My registration card told me my geographically-assigned polling station is First Lutheran Church, which is conveniently on the way from my apartment to my office. Unfortunately, when I arrived at the address on my registration card, I saw nothing at all to indicate an election was taking place at this venerable house of worship (which has earned the irreverent "Touchdown Jesus" nickname for its building-sized boulevard-facing image of Jesus with his arms uplifted). I pulled into the parking lot anyway, certain that I would see some sign of democracy as I parked my car.
No such luck. After checking a number of doors for a "Vote Here!" invitation, I had to rely on the friendliness of a church administrator to make my way around the building to the humble vote center.
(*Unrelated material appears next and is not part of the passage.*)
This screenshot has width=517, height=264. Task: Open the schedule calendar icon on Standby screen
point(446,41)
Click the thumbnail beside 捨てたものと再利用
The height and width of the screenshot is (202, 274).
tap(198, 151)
As it turns out, the vote center is on the farthest corner of the church campus from the main entrance (which I'll defend calling the main entrance due to its proximity to [a] the nearest street intersection, [b] the lighted sign identifying the church, and [c] the church's nickname namesake). The sole sign directing would-be voters to the polling station was at a secondary parking lot entrance barely visible from the intersection in front of the church. The sign faced eastward, making it even less visible to those approaching from the west or south through the intersection.
I obviously made it to the polls and cast my ballot like a good citizen of the Brookings School District, but do we really need to make it so hard to find the polling center? Shouldn't our polling places stand out like beacons to citizens wanting to participate in community decisions? Is one little A-frame sign in the boulevard sufficient to get voters to the single door (of probably a dozen around the church) that leads directly to the ballots (especially considering the vote center at Tompkins Alumni Center gets two A-frames for its considerably smaller lot)?
Now, thanks to the "vote center" concept, anyone stymied by poor signage at First Lutheran could vote anywhere else in town with a polling station (again, this is great!). However, Brookings friends, we can—and should—do better to keep the stymieing to a minimum when it comes to people participating in a public vote.